C’est donc bien calés dans la grande barque, avec nos petits sièges aménagés qu’on commence doucement à s’enfoncer sur la rivière, emportés par un courant généreux. On propose de ramer, « pas besoin » répond le guide, on a donc tout le loisir de découvrir la folie végétale et animale de la jungle.

A la tombée de la nuit, vers 18h, on aperçoit une petite hutte. « Superbe gestion du timing » me dis-je (Brieuc), parce que je ne nous voyais pas trop nous enfoncer dans la jungle dans le noir complet sur une rivière peu large et très sinueuse.

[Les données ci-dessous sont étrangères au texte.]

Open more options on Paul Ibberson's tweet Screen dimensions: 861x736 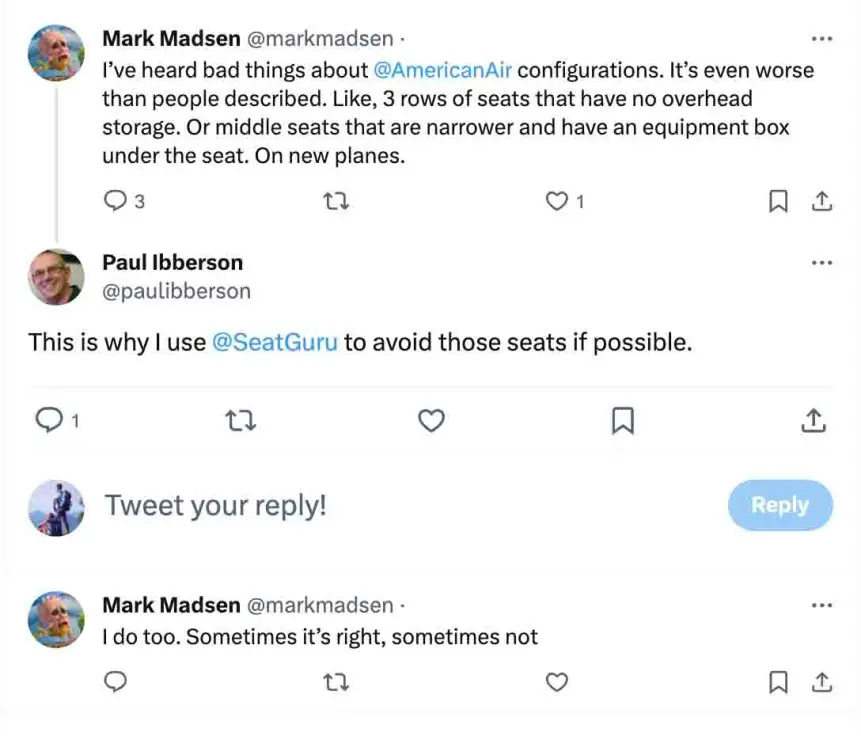(821, 263)
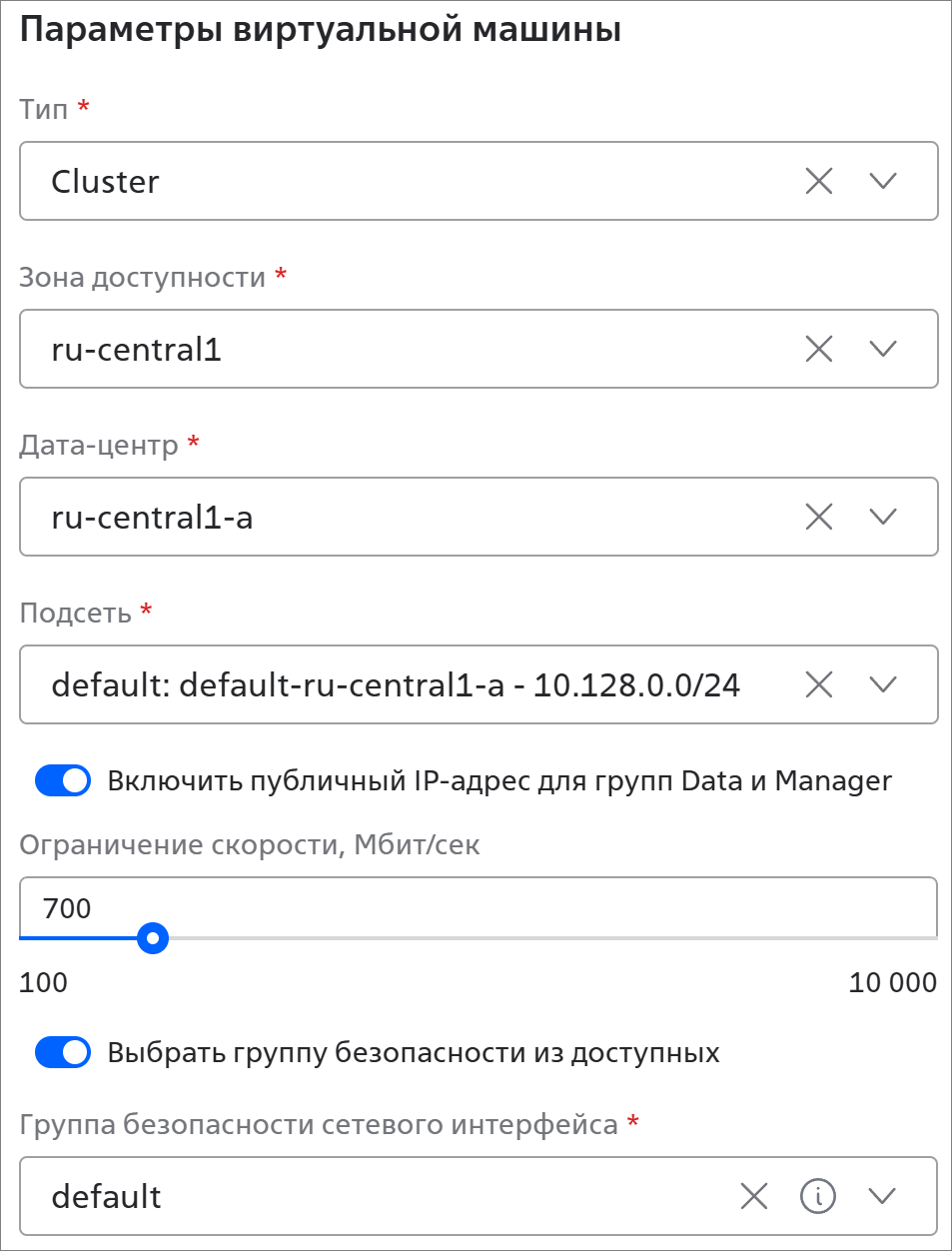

« Ah non, c’est pas là, il nous reste au moins 2h » me répond Arecio, 54 ans dont 20 de métier, tout en sortant sa frontale. Et nous voici partis dans la nuit noire, à descendre la rivière avec pêle-mêle les bruits inconnus dans tous les sens, les chauves-souris en plein repas de moustiques qui nous frôlent, et très régulièrement nos lampes qui éclairent les 2 yeux orange fluo des crocodiles qui stationnent dans l’eau à quelques mètres de notre sillage. Bien sûr aucun vrai risque, mais comme entrée en matière, on a déjà connu plus soft.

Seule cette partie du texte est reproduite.